Il Papa: «Mai la scuola contrapposta alla famiglia»

Alla Giornata della Scuola 2014 erano attese 150mila persone in Piazza San Pietro. Ne sono accorse 300mila. Papa Francesco ha ricordato che, per educare, ci vogliono una famiglia e una comunità, che la scuola può aiutare, ma non sostituire.

Ecclesia 11_05_2014
Festa della scuola

Si aspettavano 150.000 persone, ne sono arrivate almeno 300.000 - ma chi è abituato a contare in Piazza San Pietro e dintorni pensa che fossero perfino di più - per la festa della scuola italiana con Papa Francesco. Un numero di presenze che ha creato qualche problema agli organizzatori - i ritmi della giornata si sono allungati, anche per qualche intervento dei testimoni non proprio brevissimo - e qualche disagio ai partecipanti, che hanno trascorso la giornata sotto un sole cocente: ma che, ancora una volta, testimonia come nella crisi di ogni altra istituzione solo la Chiesa oggi rimanga capace di riempire le piazze.

La scuola è piena di problemi - e anche i vescovi sanno che non si possono dimenticare in Italia le tante, troppe scuole cattoliche costrette a chiudere per mancanza di fondi, in un Paese dove le leggi non le sostengono e non garantiscono una vera libertà di educazione - ma quello di Piazza San Pietro, ha detto il Papa, «non è un lamento, è una festa, una festa per la scuola. Sappiamo bene che ci sono problemi e cose che non vanno, lo sappiamo, ma voi siete qui, noi siamo qui perché amiamo la scuola».

L'amore per la scuola è stato uno dei temi che Papa Francesco ha voluto sottolineare. La scuola va anzitutto amata. «Ho una immagine della mia prima insegnante - ha raccontato il Pontefice - che mi ha aiutato a crescere, quella maestra che mi ha preso a sei anni al primo livello della scuola, mai ho potuto dimenticarla, lei mi ha fatto amare la scuola e poi sono andato a trovarla per tutta la vita, e sono andato a trovarla fino a che è mancata a 98 anni, è lei che mi ha insegnato ad amare la scuola». «Per favore - ha aggiunto il Papa - non lasciamoci rubare l'amore per la scuola».
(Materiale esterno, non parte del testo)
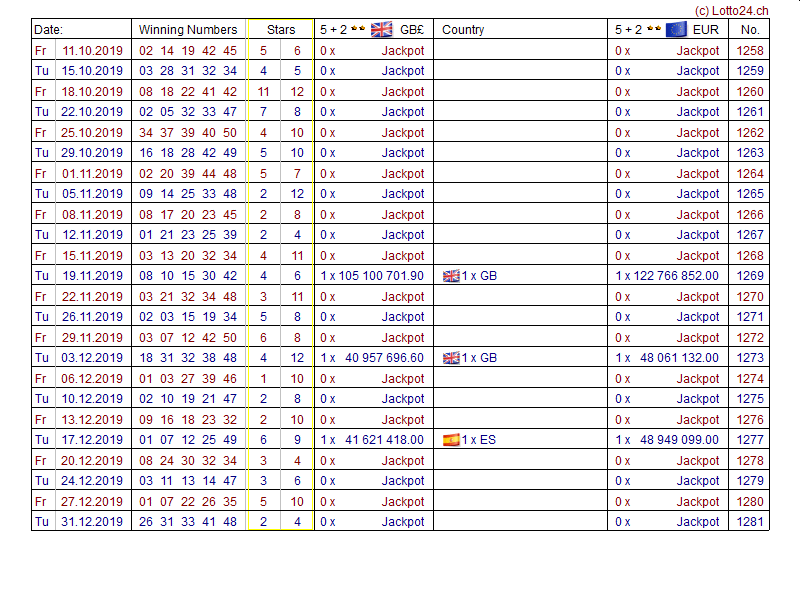This screenshot has height=600, width=800.
Task: Click the star icons beside the EUR flag
Action: tap(653, 29)
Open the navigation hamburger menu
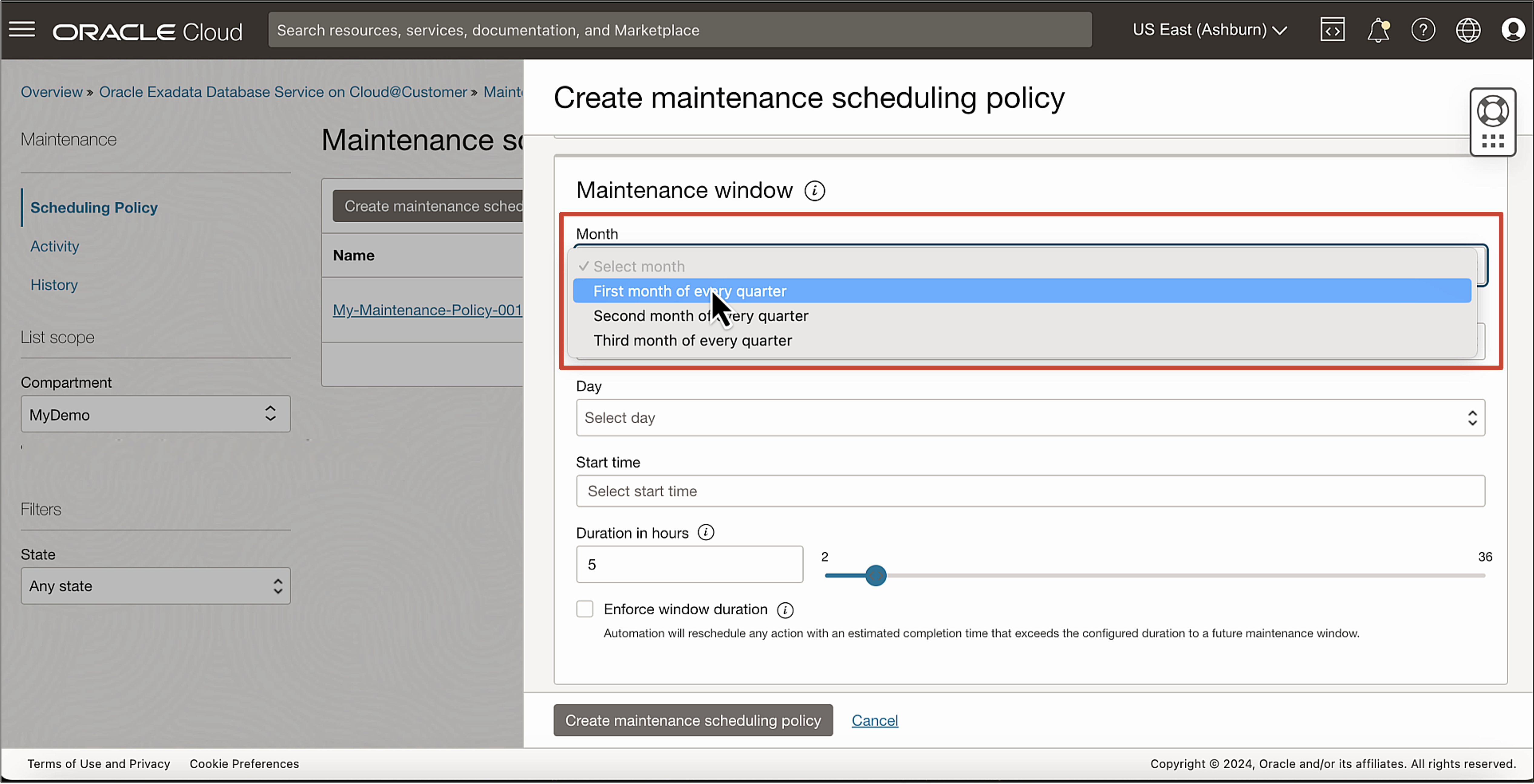 point(22,29)
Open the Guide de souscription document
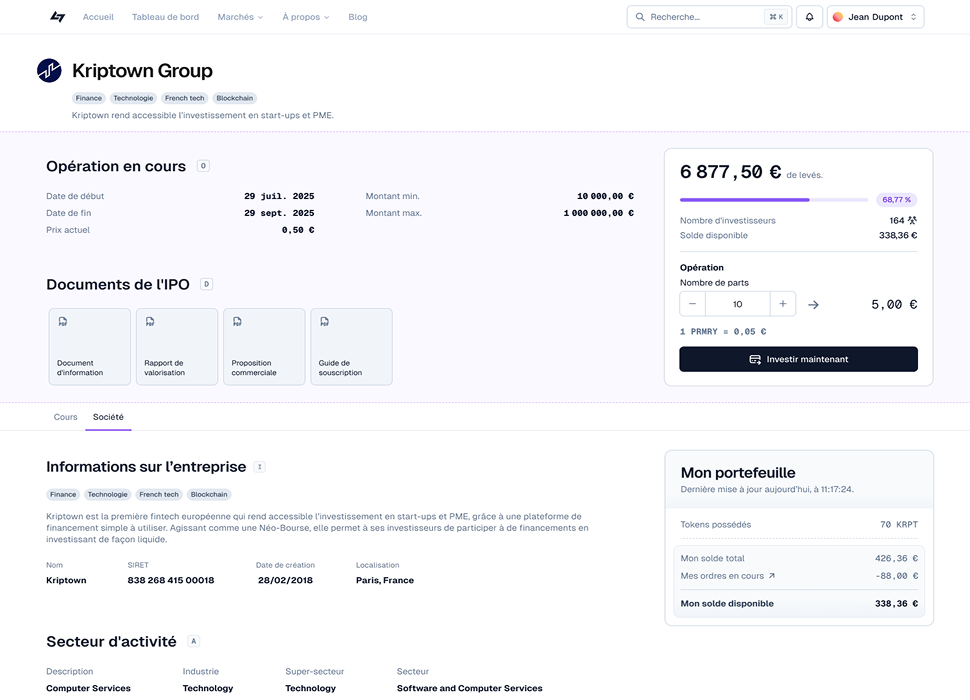This screenshot has height=700, width=970. [351, 346]
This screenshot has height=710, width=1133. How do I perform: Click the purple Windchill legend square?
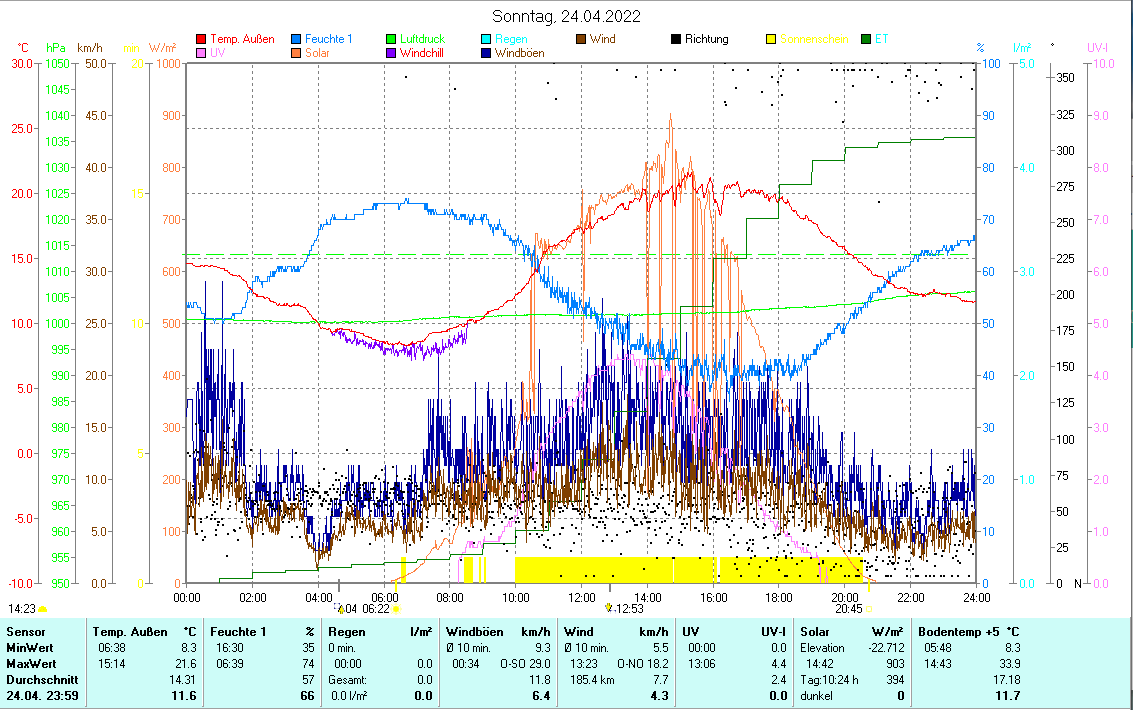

Ma la scuola riuscirà a farsi amare, ha spiegato Papa Francesco, se saprà proporre una vera educazione e un'«apertura alla realtà», superando ogni schematismo ideologico. Il Pontefice ha proposto ai tantissimi ragazzi che affollavano la piazza e Via della Conciliazione un percorso educativo esigente  fondato sulla lealtà. Fra i testimoni che lo hanno salutato raccontando i loro ricordi di scuola ha citato il ginnasta Jury Chechi, il quale aveva affermato che «ė più bella una sconfitta pulita che una vittoria sporca». «Ricordatelo - ha detto il Papa -, questo ci farà bene per la vita». «L'educazione non è mai neutra. O fa crescere la persona o la deprime. Può perfino corromperla».
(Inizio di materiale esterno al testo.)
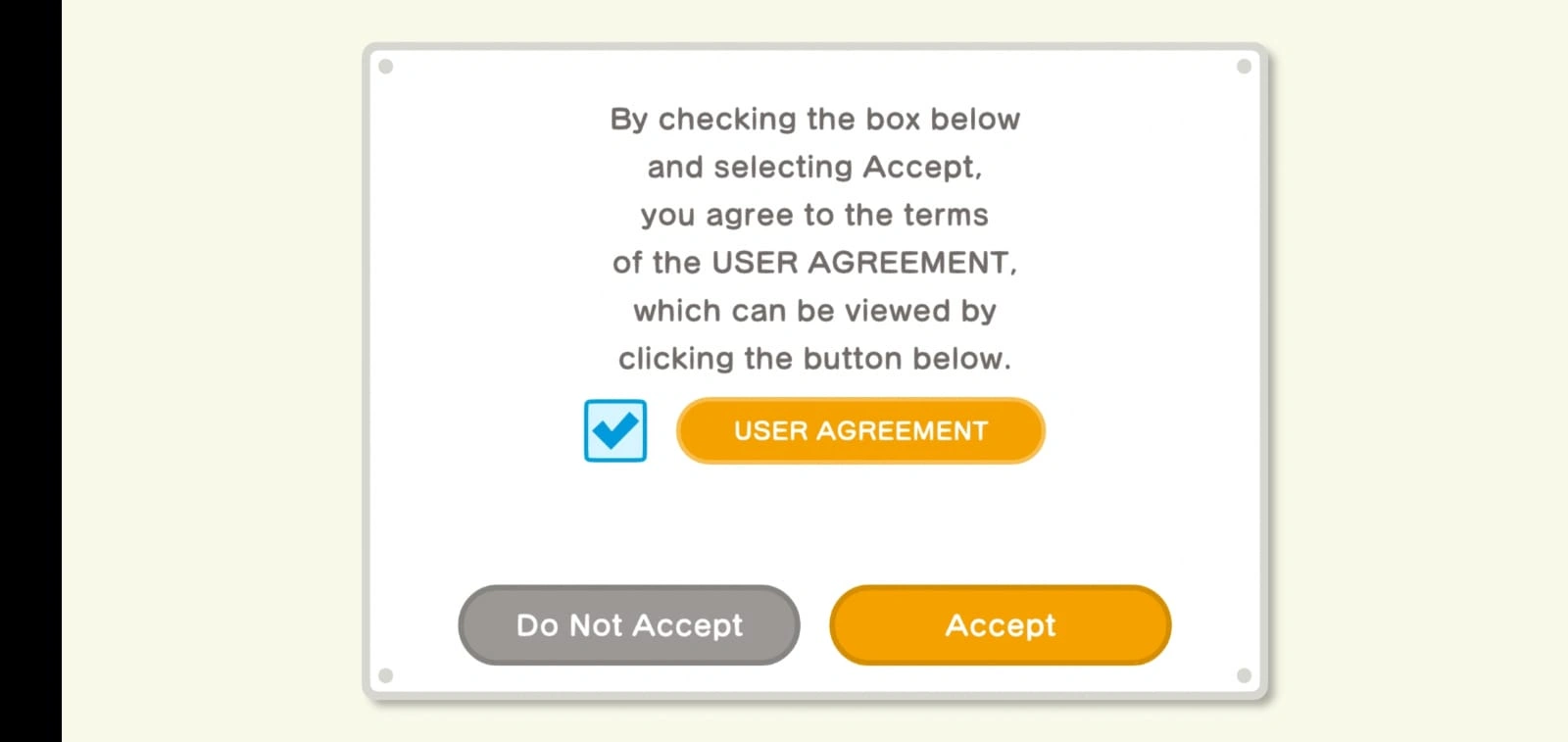This screenshot has height=742, width=1568.
Task: Click "of the USER AGREEMENT," paragraph line
Action: (x=814, y=263)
La scuola trasmette certamente nozioni, ma deve trasmettere anzitutto un metodo. Citando don Lorenzo Milani (1923-1967), da cui i vescovi avevano tratto il motto della giornata, «We care» (Ci interessa), una figura certo controversa per diverse posizioni culturali e politiche ma che il Papa ha voluto ricordare come «grande educatore italiano», Francesco ha affermato che «se uno ha imparato a imparare, è questo il segreto, gli rimane per sempre, rimane una persona aperta alla realtà».
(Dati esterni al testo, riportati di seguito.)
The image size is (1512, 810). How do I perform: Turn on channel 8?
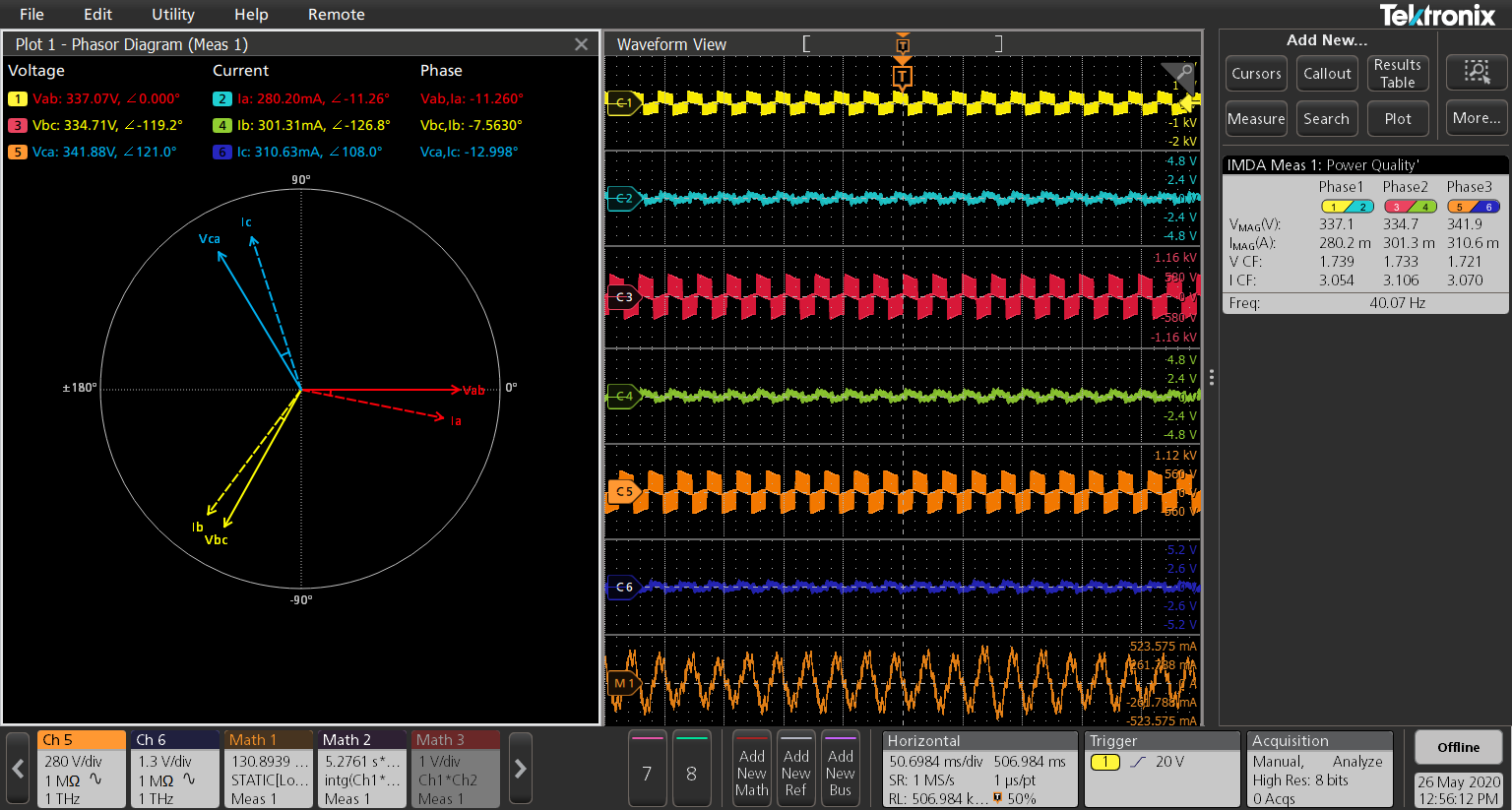[691, 771]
Occorre, ha aggiunto il Pontefice, che l'educazione non separi mai il vero dal bene e dal bello. «Se studio Piazza San Pietro - ha spiegato - apprendo cose di architettura, di storia, di religione, di astronomia, l'obelisco richiama il sole, ma pochi sanno che questa piazza è anche una grande meridiana». La scuola educa se fa capire che «le tre dimensioni» del vero, del bene e del bello «non sono mai separate, ma sempre intrecciate. Se una cosa è vera, è buona ed è bella. Se è bella, è buona ed è vera e se è buona, è vera ed è bella». E insieme «questi elementi ci fanno crescere e ci aiutano ad amare la vita, anche quando stiamo male, anche in mezzo ai problemi. La vera educazione ci fa amare la vita e ci apre alla pienezza della vita»: la «missione della scuola è di sviluppare il senso del vero, del bene e del bello».

In pratica questa unità di verità, bontà e bellezza nell'educazione diventa possibile in un «cammino ricco» dove diverse forme d'insegnamento «agiscono insieme e stimolano l'intelligenza, la coscienza, l'affettività, il corpo». «Una persona matura deve saper parlare tre lingue: la lingua della mente, del cuore e delle mani. Cioè pensare quello che tu senti e quello che tu fai; sentire bene quello che tu pensi e quello che tu fai; e fare bene quello che tu pensi e quello che tu senti. Le tre lingue, armoniose e insieme!».

Ma perché tutto questo non rimanga un bel sogno, e la scuola sia veramente un invito al vero, al buono e al bello - mai separati, sempre uniti -, è necessario, ha sottolineato il Papa, che la scuola non si opponga mai alla famiglia ma la coadiuvi e la rispetti. «La famiglia - ha detto Francesco - è il primo nucleo di relazioni: la relazione con il padre e la madre e i fratelli è la base, e ci accompagna sempre nella vita». La scuola «è la prima società che integra la famiglia. La famiglia e la scuola non vanno mai contrapposte! Sono complementari, e dunque è importante che collaborino, nel rispetto reciproco».

Papa Francesco ha lasciato alla grande folla di Roma «un proverbio africano tanto bello: "Per educare un figlio ci vuole un villaggio"». Ci vogliono la famiglia e una comunità, che la scuola deve aiutare ma non può mai sostituire.